The blasts destroyed some houses in the airport’s surrounding area, which is home to a Malian military camp.

“Thanks to the legendary determination of our valiant Armed Forces, operating exclusively with their own resources, the attackers were routed and 28 terrorists were neutralized,” the government said.

A local elected official earlier told AFPthat Senegalese soldiers from the UN’s peacekeeping mission in Mali, MINUSMA, were involved in the fighting.

MINUSMA’s camp covers four hectares (nearly 10 acres) next to the airport and the Malian army camp.

“MINUSMA strongly condemns the 22 April attacks on the Malian Armed Forces (FAMa) camp in Sevare and the nearby car bombings that killed and injured civilians… Shots were also fired toward the MINUSMA camp,” the mission said in a statement Saturday.
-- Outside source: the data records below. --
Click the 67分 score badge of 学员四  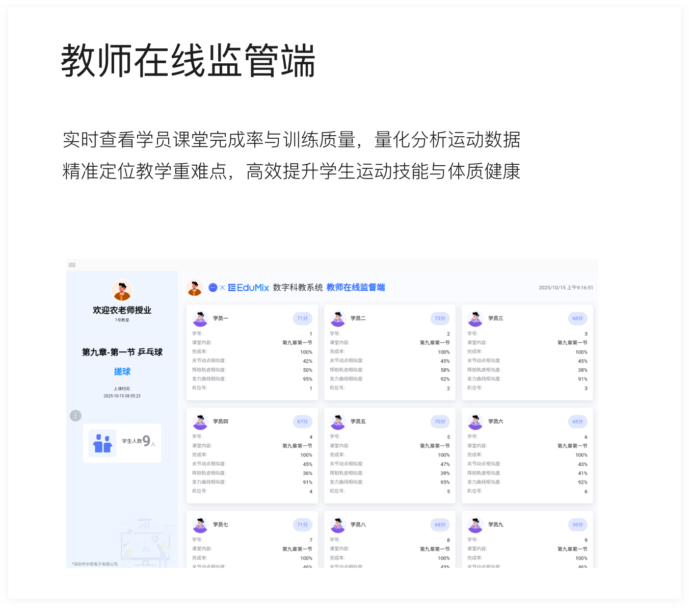pyautogui.click(x=303, y=422)
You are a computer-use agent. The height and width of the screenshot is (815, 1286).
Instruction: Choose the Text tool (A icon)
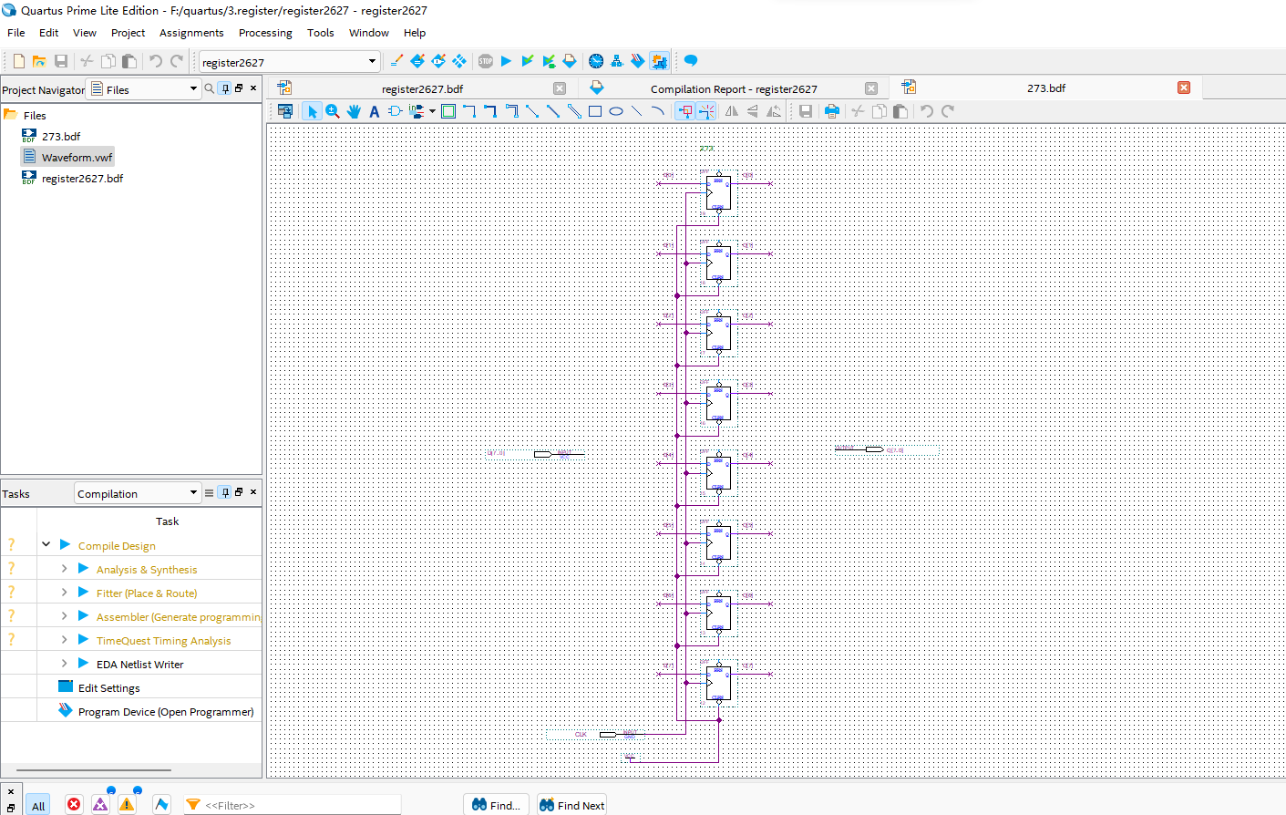coord(374,111)
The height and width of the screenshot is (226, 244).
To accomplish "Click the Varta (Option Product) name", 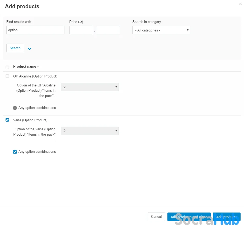I will point(30,120).
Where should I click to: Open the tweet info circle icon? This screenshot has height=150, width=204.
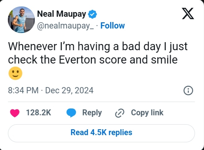[x=188, y=90]
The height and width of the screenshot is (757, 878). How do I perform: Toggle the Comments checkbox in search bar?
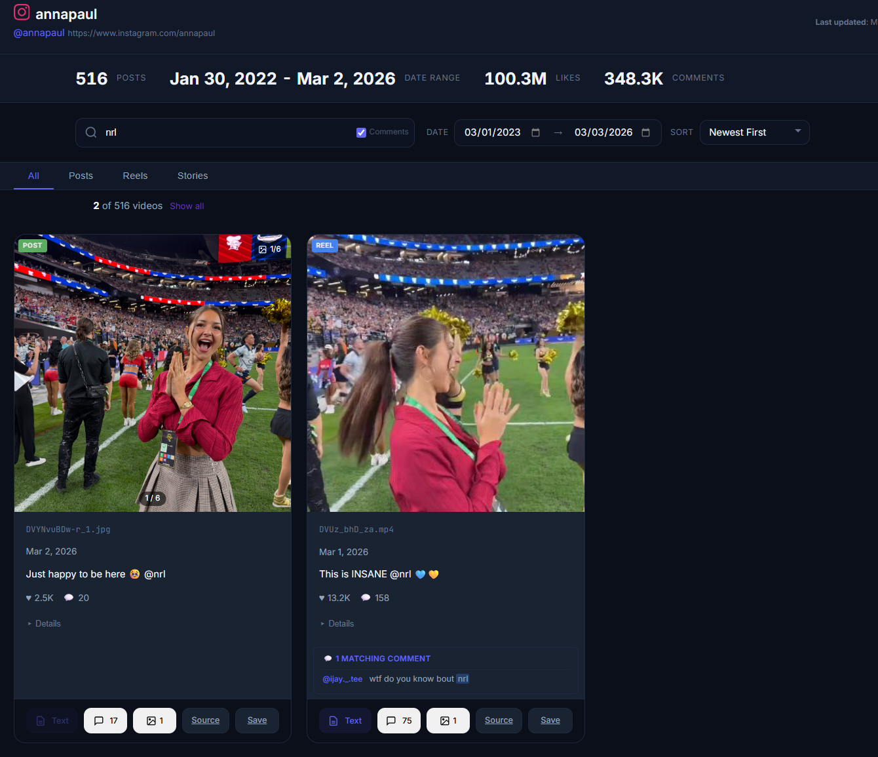click(361, 132)
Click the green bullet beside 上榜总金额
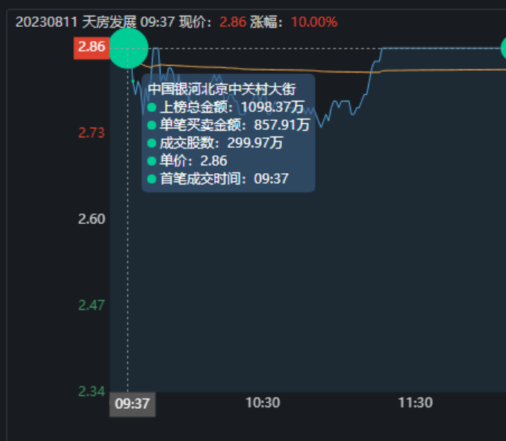Screen dimensions: 506x441 point(152,107)
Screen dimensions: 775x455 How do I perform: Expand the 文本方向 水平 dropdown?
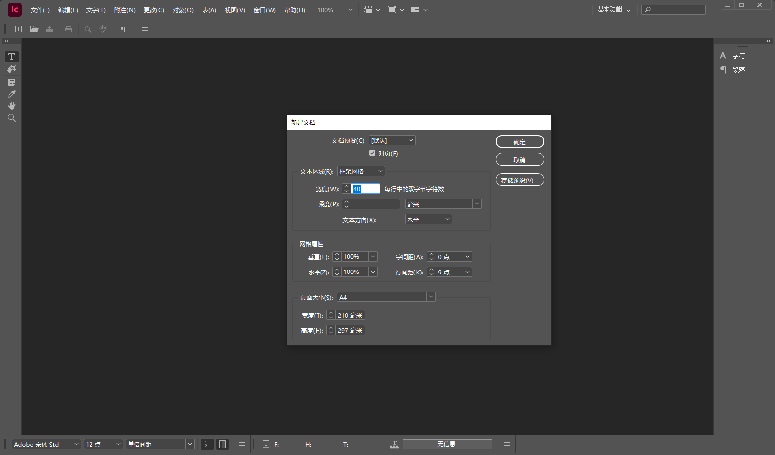(x=447, y=219)
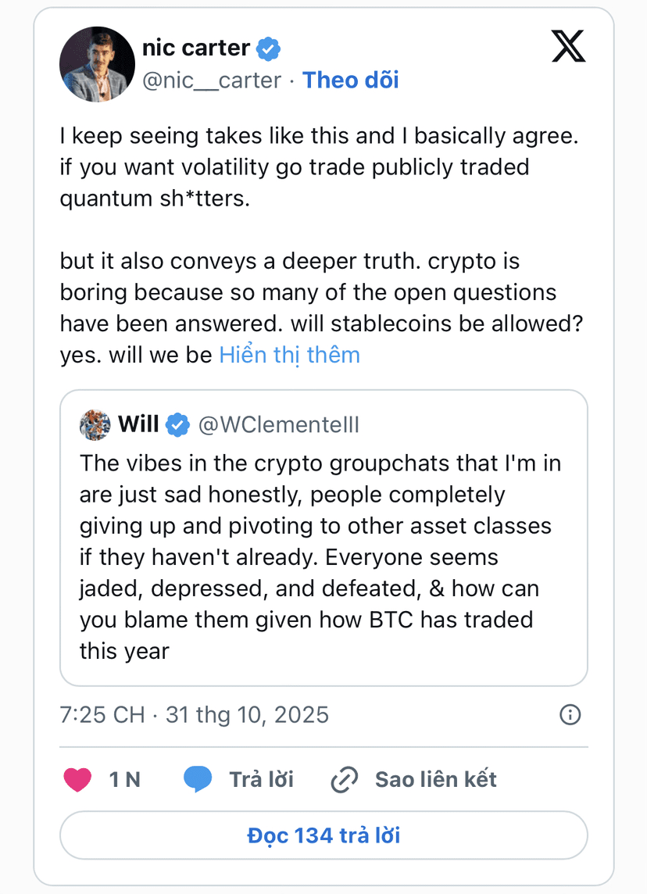This screenshot has height=894, width=647.
Task: Click the blue verified badge beside nic carter
Action: [269, 49]
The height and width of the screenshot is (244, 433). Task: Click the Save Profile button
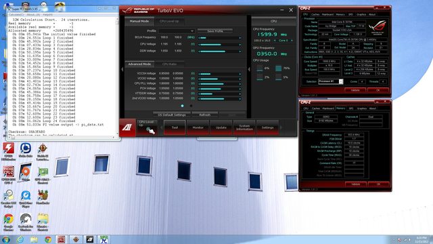coord(215,31)
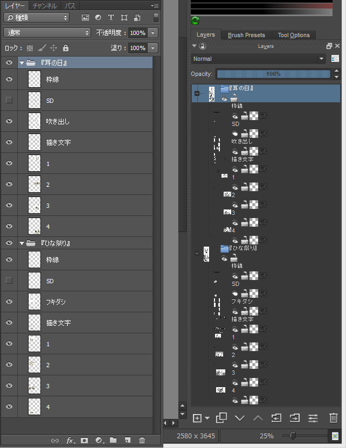Image resolution: width=346 pixels, height=448 pixels.
Task: Click the text layer filter icon
Action: click(x=111, y=17)
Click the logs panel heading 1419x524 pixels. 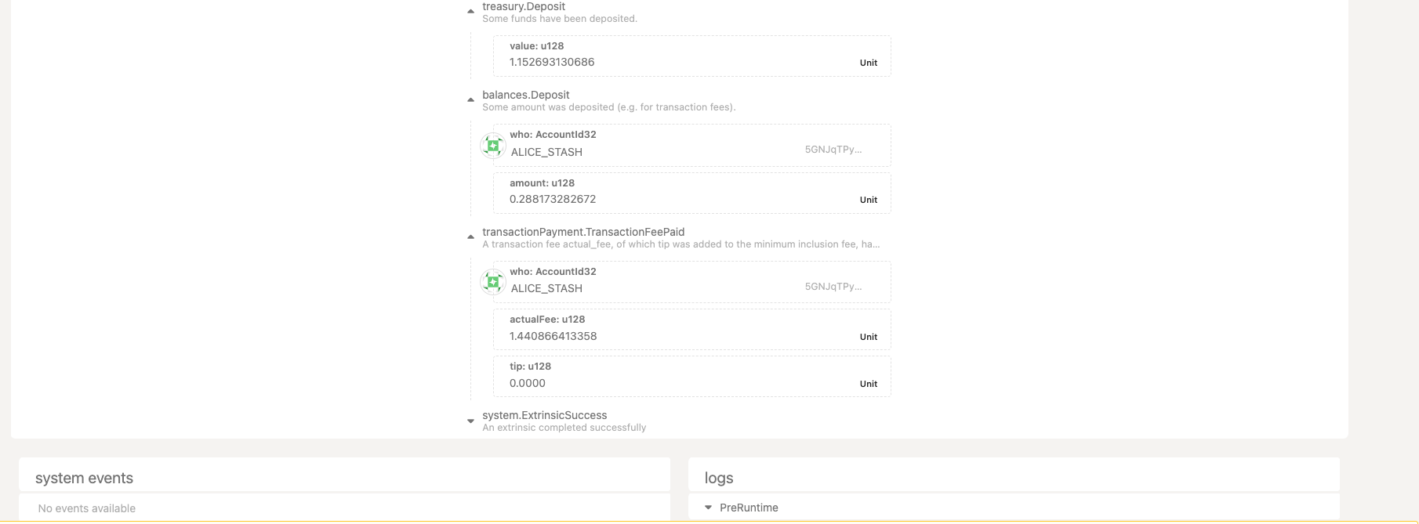(x=719, y=477)
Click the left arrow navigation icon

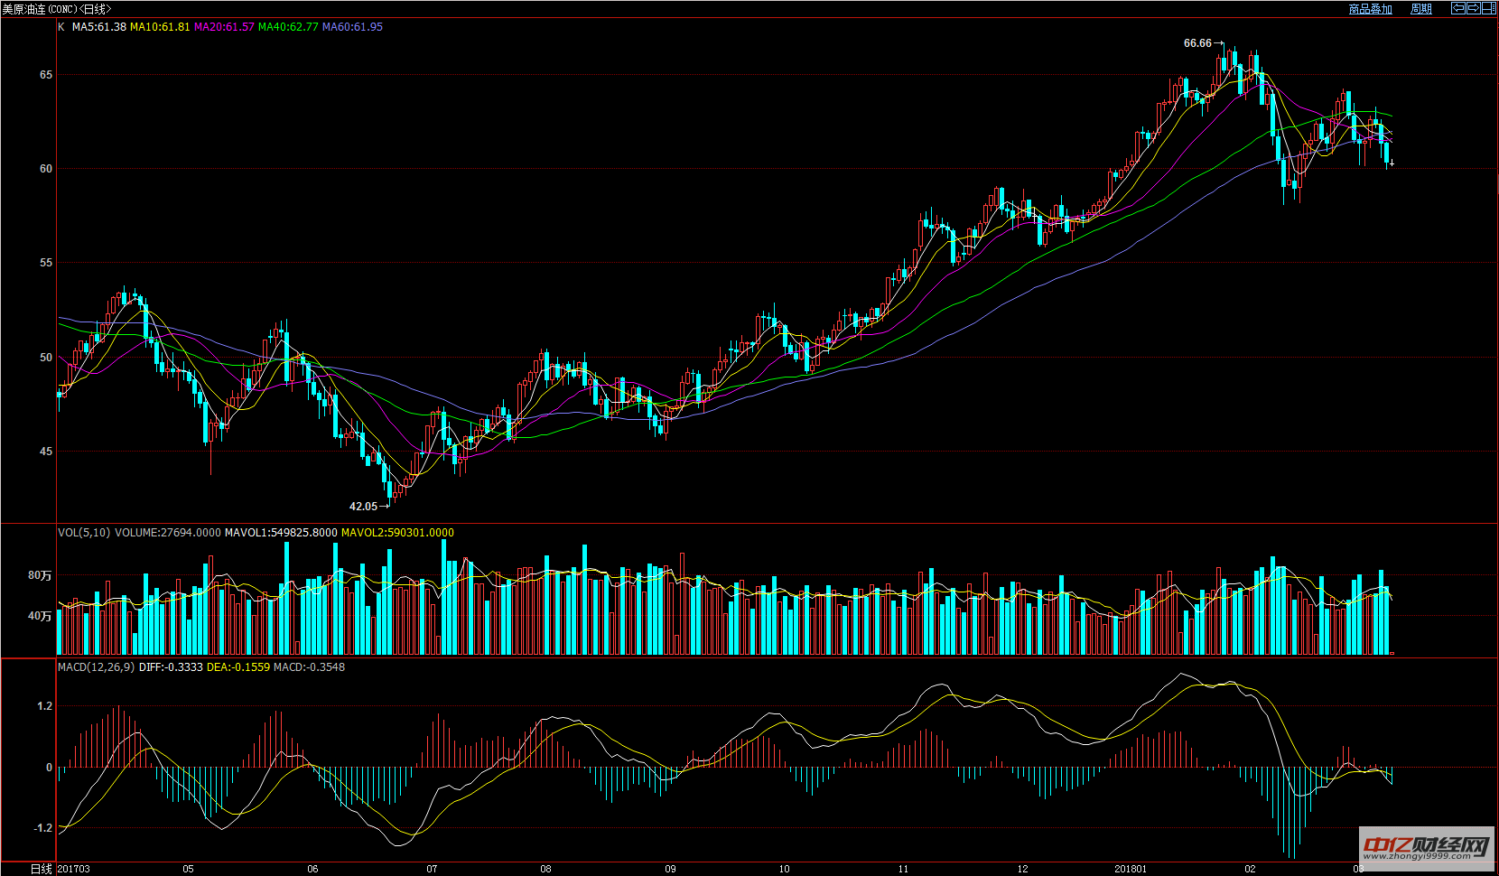[x=1458, y=8]
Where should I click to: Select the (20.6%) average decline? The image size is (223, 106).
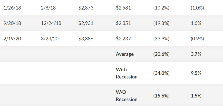tap(161, 54)
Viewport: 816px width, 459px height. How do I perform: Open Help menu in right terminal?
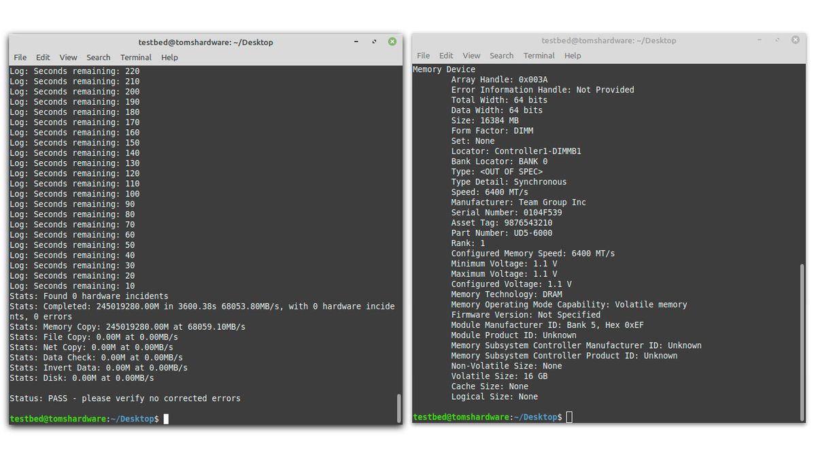pos(573,56)
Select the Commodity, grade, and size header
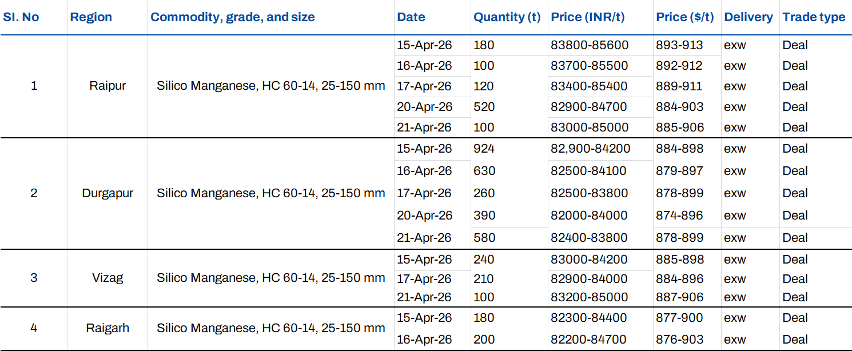The width and height of the screenshot is (852, 351). [233, 17]
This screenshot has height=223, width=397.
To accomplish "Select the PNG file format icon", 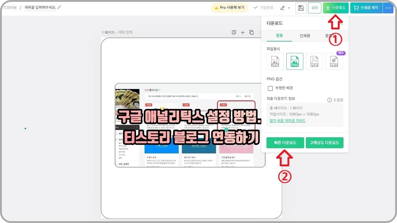I will 294,61.
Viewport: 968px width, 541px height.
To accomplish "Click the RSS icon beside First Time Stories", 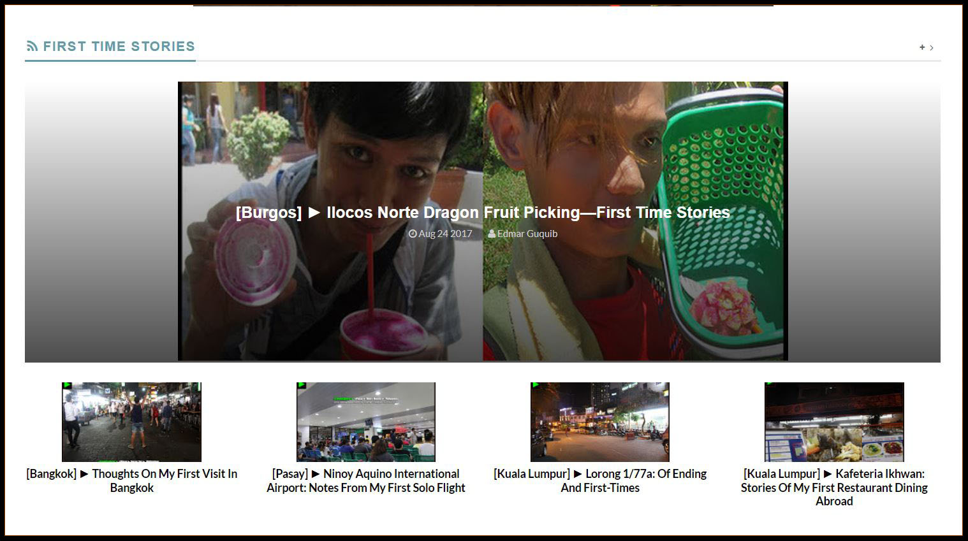I will (32, 47).
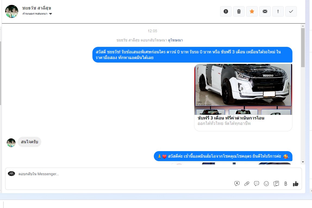Open saved replies speech bubble icon
Screen dimensions: 312x208
click(257, 184)
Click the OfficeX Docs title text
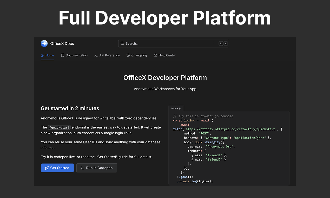 point(62,44)

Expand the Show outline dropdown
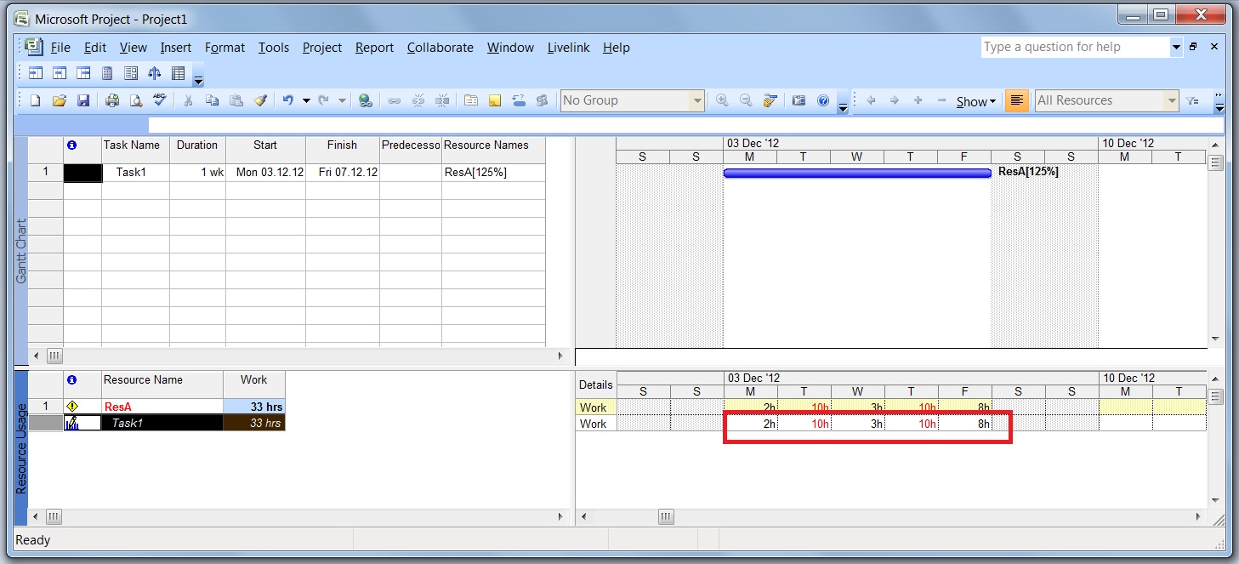coord(975,101)
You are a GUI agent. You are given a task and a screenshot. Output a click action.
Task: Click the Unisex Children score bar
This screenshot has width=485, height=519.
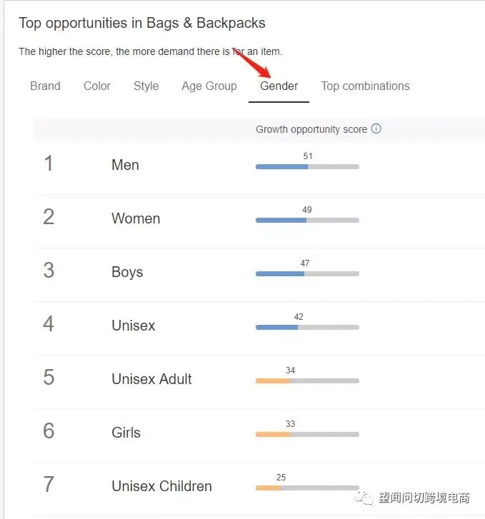[x=307, y=488]
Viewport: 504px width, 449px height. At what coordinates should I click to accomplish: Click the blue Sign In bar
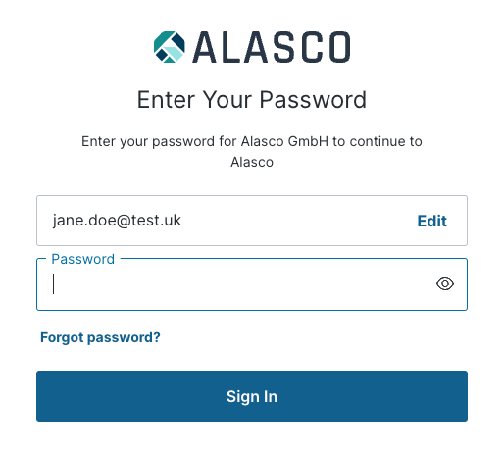[252, 396]
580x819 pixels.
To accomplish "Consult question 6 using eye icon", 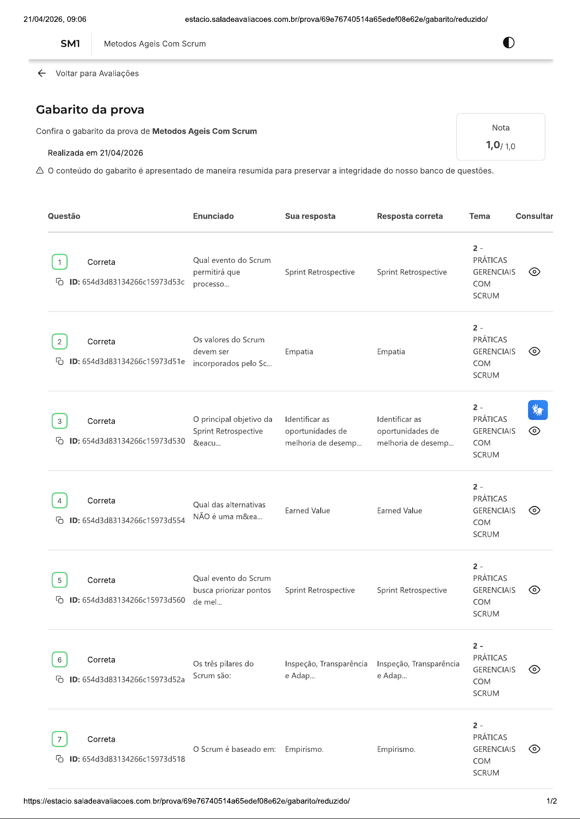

“MINUSMA declares its readiness to provide all necessary support to the Malian authorities to conduct the required investigations,” it expressed.

MILITANTS ‘NEUTRALIZED’

In separate incidents on Saturday, the Malian army “destroyed a terrorist sanctuary in Mourdiah and neutralized some 60 terrorists in Boni,” the government confirmed in a statement.

“A supply mission of the Malian Armed Forces was ambushed just 10 kilometres from Mourdiah on the road to Nara,” the governorate of Nara said earlier on Saturday.

The area around Nara was also the site of an ambush on an official delegation on Tuesday, which killed the chief of staff of Mali’s transitional president and at least two others and was claimed by Al-Qaeda-linked Jama’at Nasr Al-Islam wal Muslimin (JNIM).

Also on Saturday, an air force helicopter crashed in a residential neighborhood of the capital Bamako, killing three military crew members and injuring six civilians, the government statement said.

It said the crash occurred “following a typical aerial surveillance operation of Bamako.”

Speaking on condition of anonymity, a military source told AFP earlier on Saturday that the helicopter had been returning from the Mauritanian border where it had intervened against militants.

‘DIABOLICAL PLAN’

Saturday’s bloodshed took place a day after Mali celebrated the Eid Al-Fitr holiday, which marks the end of the holy month of Ramadan.

“For several days now, there has been a resurgence of perfidious terrorist incidents,” the government said in the statement.

“These recent synchronised terrorist incidents are part of the same diabolical plan, with a view to annihilating the will of the Transitional Authorities to pursue the Refoundation and the securing of Mali,” it pointed out.

Mali has been battling a security crisis since militant and separatist insurgencies broke out in the north of the country in 2012.

It has since August 2020 been ruled by a military junta, which broke an alliance with the country’s former colonizer France and other Western partners.